• Görev 1:
Bülent Esen'le ilgili belge bölümünde dört haneli olarak yazılmış bütün yılları, metindeki sırayla listeleyin.
• Görev 2:
Bülent Esen'le ilgili belge bölümüne göre aşağıdaki soruları yanıtlayın:
(a) Bülent Esen ağaç işleme makineleri sektöründe hangi kimlikle çalışıyor?
(b) Esen'in dayısı şirketi hangi yılda kurdu?
(c) Esen hangi üniversitenin hangi bölümünden mezun oldu?
• Görev 3:
Bülent Esen'le ilgili belge bölümünü son cümlesinden sonra devam ettirin.

Ağaç işleme makineleri sektöründe ithalatçı kimliğiyle 35 yıla yakın zamandır çalışan Bülent Esen, sektörün dinamiklerini ve gelişimini yakından tanıyor. Sektörde bugüne kadar 2-3 senenin üzerinde bir durgunluk yaşanmadığına dikkat çeken Esen, geleceğe yönelik olumlu görüşlere sahip. Sektörün 3. yılını yaşadığı durgunluktan artık çıkma arifesinde olduğuna inanan Esen, “Yeni yılda sektörü daha hareketli günler bekliyor. Sektördeki firmalar da 2018’e kendini hazırlamalı” mesajını veriyor.
Turhan Makine San. ve Tic. A.Ş. Genel Müdürü Bülent Esen’in, ağaç işleme makineleri sektörüyle tanışıklığı, dayısının 1968 yılında kurduğu şirkete dayanıyor. Almanya’dan Makine Yüksek Mühendisi diplomasını aldıktan sonra, çalıştığı firmaların mümessilliklerini alarak Türkiye’ye dönen dayısı Nural Turhan’ın yanında, bir yandan çalışıp bir yandan da eğitimini tamamlayan Bülent Esen, ODTÜ Makine Mühendisliği bölümünden 1984 yılında mezun olduğundan beri şirketin yönetiminde görev alıyor.

• Sağlanan Veriler:
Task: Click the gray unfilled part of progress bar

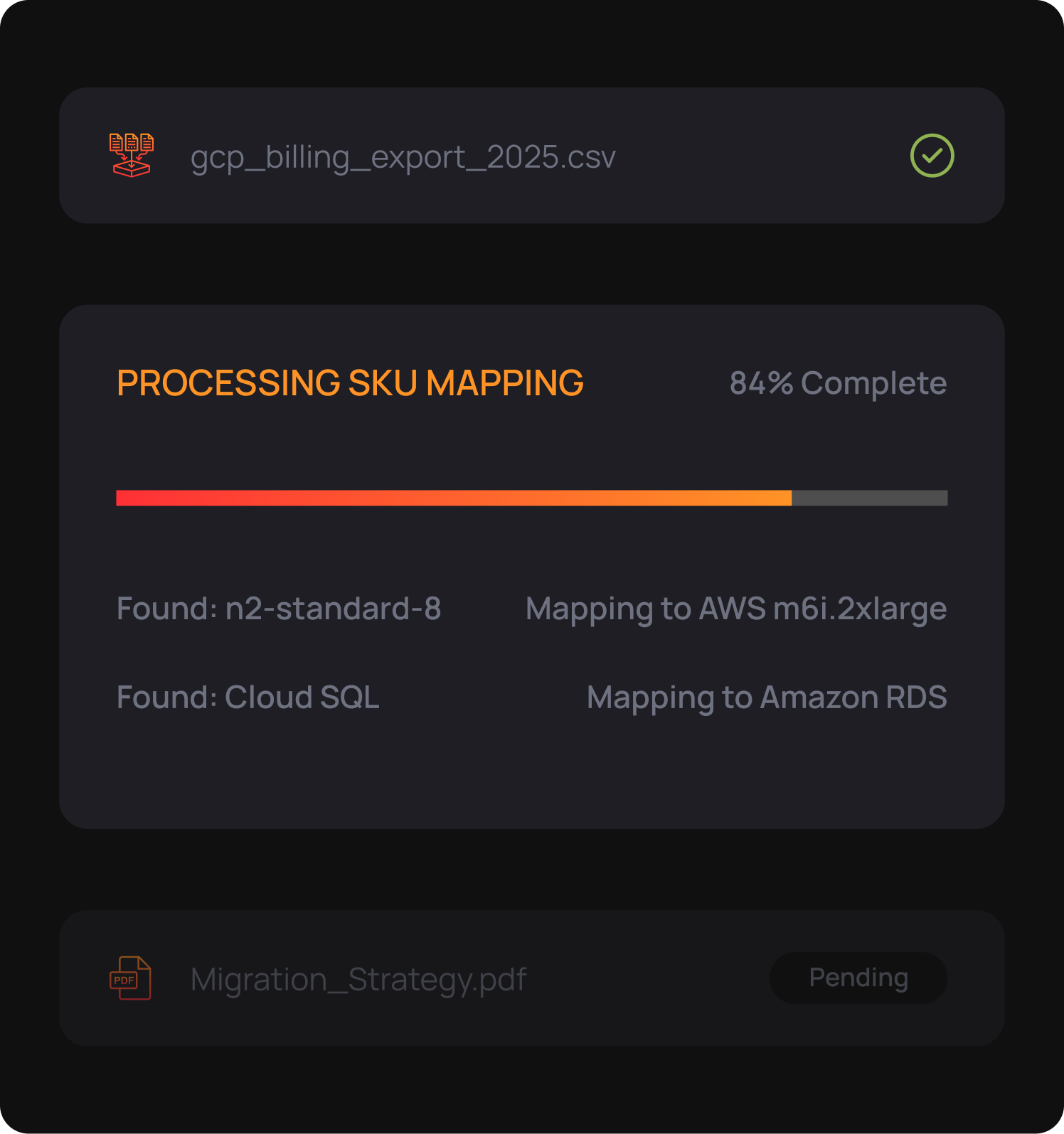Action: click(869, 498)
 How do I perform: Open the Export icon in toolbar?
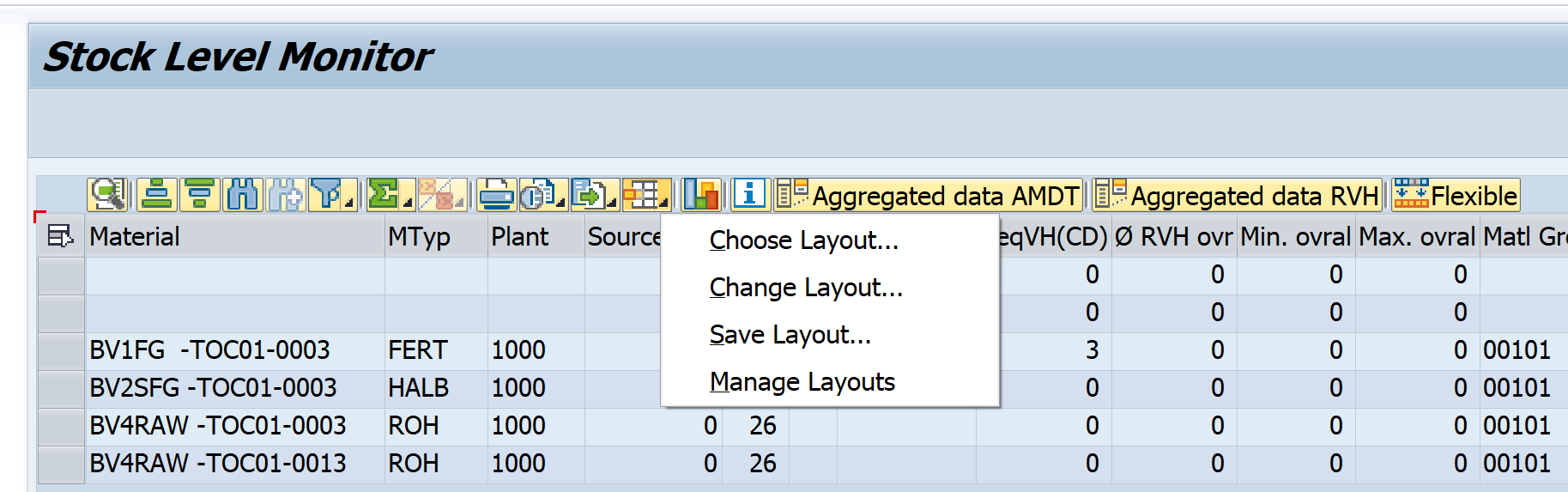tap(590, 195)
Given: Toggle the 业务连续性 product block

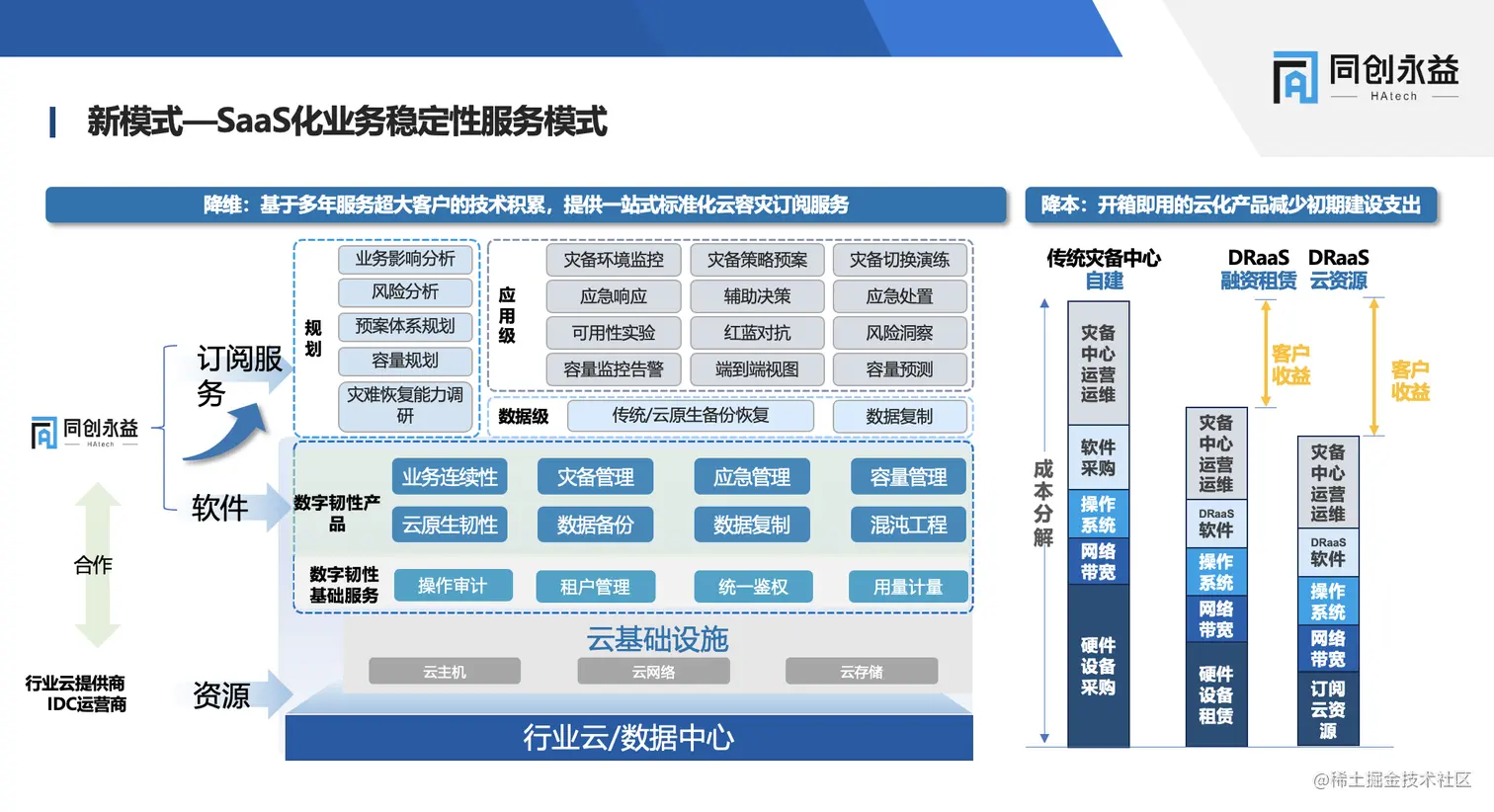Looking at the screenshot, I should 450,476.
* * *
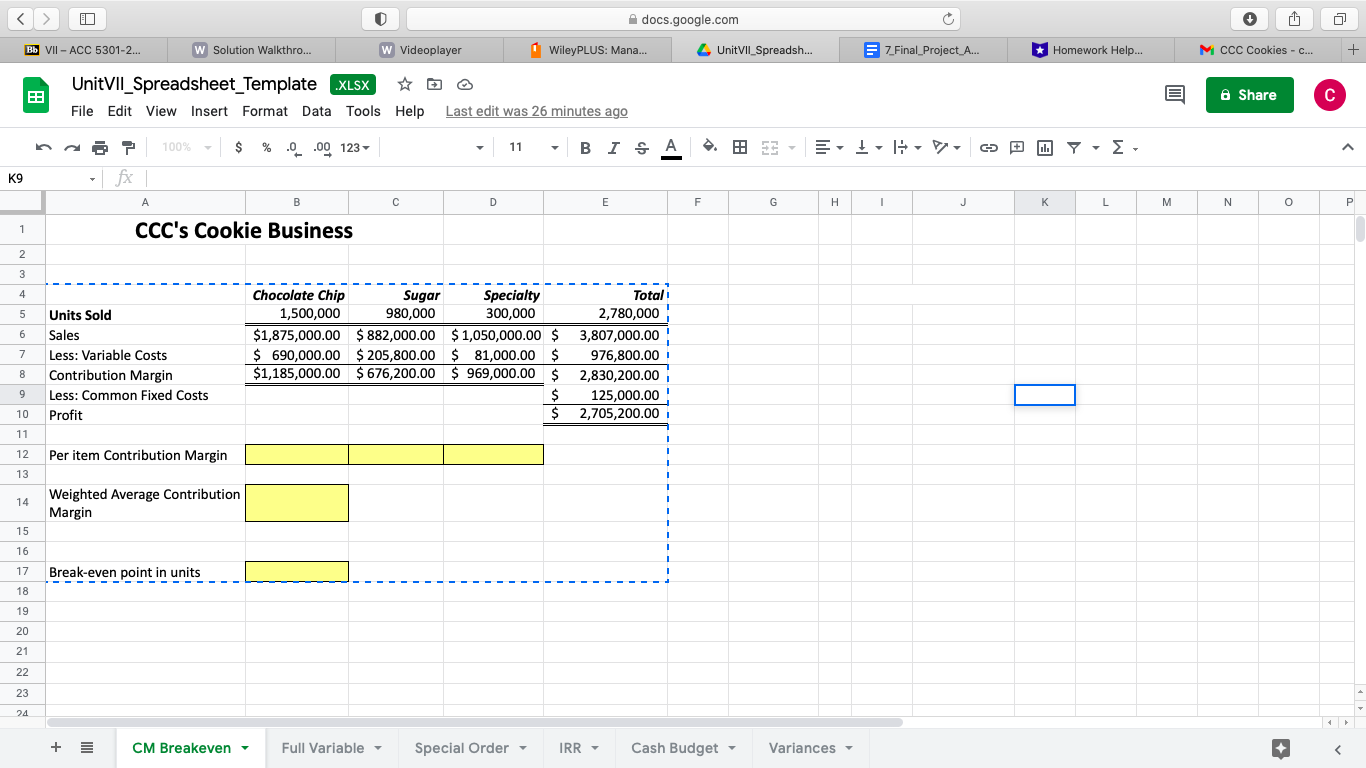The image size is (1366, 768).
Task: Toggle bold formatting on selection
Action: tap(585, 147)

• Alıştırma Çıktısı 1:
2018
1968
1984

• Alıştırma Çıktısı 2:
(a) İthalatçı kimliğiyle.
(b) 1968 yılında.
(c) ODTÜ Makine Mühendisliği bölümünden.

• Alıştırma Çıktısı 3:
Türkiye’de ağaç işleme makineleri sektörünün hemüretici hem de ithalatçı kısmında yaşanan gelişmeleri yıllardır yakından takip etme fırsatı bulan Bülent Esen’in, pazarda edindiği tecrübe ışığında geleceğe yönelik birçok öngörüsü var. Bunların içinde sektörü kısa vadede ilgilendireni ise, artık durgunluğun biteceği yönünde. Sektörün birkaç yıldır yaşadığı durgunluktan en kısa zamanda çıkacağına inanan Bülent Esen, “Sektör 2 yıldır duruyor, 3. yılın içindeyiz. Artık sektör yeni yatırım konusunda ihtiyaç hissediyor. Bu nedenle durgunlukta artık sonun sonuna gelindi. Ben 2018’de sektördeki siparişlerin ve piyasanın canlanacağını düşünüyorum. Yeni yılda sektörü daha hareketli günler bekliyor. Sektördeki firmalar da 2018’e kendini hazırlamalı diye düşünüyorum” diyor.
Türkiye’deki makine sektöründe artık otomasyon kullanımının zorunluluk haline geleceğine ilişkin de fikirlerini aktaran Bülent Esen, bu gelişmenin de ithalatçı firmaların Türkiye’ye getireceği makine seçimini etkileyeceğini savunuyor. “Sektörün gelişimi öyle bir noktaya geliyor ki ya hız, ya teknoloji, yada otomasyon olmadıkça, Türkiye’de o makineyi satma şansı artık azalıyor. Çünkü geri kalan her özellikteki makine, yerli üreticiler tarafından yapılabiliyor. Bu nedenle artık makine ithalatında kriter; otomasyon, hız ve teknoloji ile bağlantılı makineler üzerine olmalı” tavsiyesinde bulunan Esen, ithalatçı firmaların bu özellikler dışında getirecekleri makinelerde şanslarının çok az olduğunu vurguluyor. Yaptığımız röportajda firma faaliyetleri hakkında bilgi veren Bülent Esen, sektörün gelişimine yönelik görüşlerini ise şöyle aktarıyor:
Öncelikle sizi tanıyalım, şahsınızı ve firmanızı anlatır mısınız bizlere?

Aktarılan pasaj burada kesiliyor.